Drugs designed to act on the brain often come to grief at the blood-brain barrier. The effective purpose of the barrier, found in all vertebrates, is to protect the brain from harmful substances in the circulation. It explains why particularly large molecules such as proteins have up to now only rarely been considered as drugs for brain diseases. Penzberg researchers working with neuroscientist colleagues in Basel have come up with a way to make the blood-brain barrier more permeable to proteins.
A key component of the barrier consists of endothelial cells lining the blood vessel lumen and linked together by tight junctions of transmembrane proteins. The Penzberg researchers are using transcytosis, a naturally occurring mechanism for transporting certain large molecules through a cell: the molecule is packaged on one side of the cell into a vesicle, transported through the cell, then expelled on the other side.

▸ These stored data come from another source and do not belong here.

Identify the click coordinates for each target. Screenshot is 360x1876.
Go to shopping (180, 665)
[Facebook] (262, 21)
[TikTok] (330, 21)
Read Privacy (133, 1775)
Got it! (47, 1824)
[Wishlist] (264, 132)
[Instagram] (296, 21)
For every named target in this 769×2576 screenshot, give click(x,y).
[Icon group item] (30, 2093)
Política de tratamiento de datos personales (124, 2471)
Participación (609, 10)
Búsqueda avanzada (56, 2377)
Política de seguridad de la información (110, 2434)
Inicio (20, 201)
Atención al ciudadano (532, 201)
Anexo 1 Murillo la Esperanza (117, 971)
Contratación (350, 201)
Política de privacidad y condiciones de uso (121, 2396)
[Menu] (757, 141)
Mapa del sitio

Transferrin is one such molecule that benefits from transcytosis. pRED researchers are using an antibody against the transferrin receptor as a shuttle and coupling it to a protein with therapeutic activity: like transferrin, this complex molecule is then transported into the brain through the endothelial cell without being degraded on the way. In the Alzheimer mouse model, the researchers have used this technique to increase the rate of uptake more than 50 fold. Should these results be confirmed, this would be an enormously important step towards effective treatment of a wide range of brain diseases, with a minimum of side effects.